Wayne Cascio and John Boudreau
The purpose of this paper is to suggest that in the arena of human capital, risk-mitigation may overshadow risk-optimized decisions, and show how a more balanced approach can be…
Abstract
Purpose
The purpose of this paper is to suggest that in the arena of human capital, risk-mitigation may overshadow risk-optimized decisions, and show how a more balanced approach can be achieved by understanding and applying frameworks from behavioral decision theory, as well as framing human capital risk using tools and frameworks that have a long history in other management arenas, such as finance.

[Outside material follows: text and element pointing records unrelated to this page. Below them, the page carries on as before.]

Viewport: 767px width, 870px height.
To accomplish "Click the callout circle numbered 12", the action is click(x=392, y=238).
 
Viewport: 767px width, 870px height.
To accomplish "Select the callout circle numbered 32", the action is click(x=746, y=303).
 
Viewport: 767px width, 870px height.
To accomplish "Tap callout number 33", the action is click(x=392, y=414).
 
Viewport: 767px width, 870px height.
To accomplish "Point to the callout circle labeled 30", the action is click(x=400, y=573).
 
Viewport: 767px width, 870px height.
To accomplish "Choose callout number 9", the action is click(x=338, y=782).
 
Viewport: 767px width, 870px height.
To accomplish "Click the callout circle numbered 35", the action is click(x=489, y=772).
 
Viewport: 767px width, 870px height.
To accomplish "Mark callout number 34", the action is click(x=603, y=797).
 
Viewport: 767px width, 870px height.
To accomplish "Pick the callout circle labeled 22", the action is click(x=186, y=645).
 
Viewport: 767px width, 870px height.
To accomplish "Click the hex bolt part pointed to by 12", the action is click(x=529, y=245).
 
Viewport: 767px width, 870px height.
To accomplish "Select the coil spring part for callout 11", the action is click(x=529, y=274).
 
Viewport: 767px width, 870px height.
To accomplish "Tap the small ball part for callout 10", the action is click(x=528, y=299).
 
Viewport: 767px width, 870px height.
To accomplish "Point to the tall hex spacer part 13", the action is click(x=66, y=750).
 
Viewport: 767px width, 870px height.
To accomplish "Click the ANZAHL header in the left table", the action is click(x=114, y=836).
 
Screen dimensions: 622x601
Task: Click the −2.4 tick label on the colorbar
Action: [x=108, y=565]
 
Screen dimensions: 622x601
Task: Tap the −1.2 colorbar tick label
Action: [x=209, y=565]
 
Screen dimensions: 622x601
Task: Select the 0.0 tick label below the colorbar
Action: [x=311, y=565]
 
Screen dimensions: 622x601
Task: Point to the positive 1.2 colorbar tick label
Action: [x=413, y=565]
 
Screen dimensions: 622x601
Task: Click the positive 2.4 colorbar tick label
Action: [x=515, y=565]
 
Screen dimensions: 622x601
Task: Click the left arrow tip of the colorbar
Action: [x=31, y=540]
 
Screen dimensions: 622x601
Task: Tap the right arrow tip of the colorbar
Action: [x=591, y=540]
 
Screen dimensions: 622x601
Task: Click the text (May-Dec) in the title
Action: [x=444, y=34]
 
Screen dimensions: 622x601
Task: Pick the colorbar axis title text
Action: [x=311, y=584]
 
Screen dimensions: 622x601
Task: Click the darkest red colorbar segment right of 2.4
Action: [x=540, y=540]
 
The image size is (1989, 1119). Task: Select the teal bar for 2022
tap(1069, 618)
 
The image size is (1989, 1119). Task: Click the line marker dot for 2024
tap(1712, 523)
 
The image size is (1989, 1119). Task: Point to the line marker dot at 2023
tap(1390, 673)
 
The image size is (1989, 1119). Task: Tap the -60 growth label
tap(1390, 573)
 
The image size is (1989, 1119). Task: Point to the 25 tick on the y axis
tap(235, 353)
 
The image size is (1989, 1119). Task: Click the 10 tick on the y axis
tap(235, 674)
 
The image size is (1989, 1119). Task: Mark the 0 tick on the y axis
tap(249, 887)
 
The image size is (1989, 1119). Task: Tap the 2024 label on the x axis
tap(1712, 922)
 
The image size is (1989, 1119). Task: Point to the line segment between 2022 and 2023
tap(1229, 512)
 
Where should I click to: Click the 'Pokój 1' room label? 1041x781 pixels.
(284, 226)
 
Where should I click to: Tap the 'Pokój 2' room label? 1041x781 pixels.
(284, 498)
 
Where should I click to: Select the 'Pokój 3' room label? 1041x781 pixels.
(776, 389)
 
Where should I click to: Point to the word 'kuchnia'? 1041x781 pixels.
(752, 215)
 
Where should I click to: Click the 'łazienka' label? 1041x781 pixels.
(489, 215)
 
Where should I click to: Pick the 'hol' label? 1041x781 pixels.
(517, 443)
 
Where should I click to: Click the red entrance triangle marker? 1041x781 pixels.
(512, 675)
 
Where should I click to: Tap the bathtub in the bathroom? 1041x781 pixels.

Design/methodology/approach
Review risk-optimization frameworks in human resource and general management, distill key connections, suggest ways to enhance risk optimization for human capital, and offer suggestions for future research and practice.
Findings
For human capital, risk-mitigation may overshadow risk-optimization, a balanced approach can be achieved by applying behavioral decision theory and by using frameworks from other management arenas, such as finance.
Practical implications
Organizations must acknowledge and skillfully manage the connections between human capital and competitive strategy in this emerging arena of human capital risk, or they will miss key strategic opportunities.
Originality/value
Attention to human capital risk has largely emphasized minimizing or controlling unwanted outcomes, but the paper proposes that risk-optimization requires balanced attention to risk-taking as well.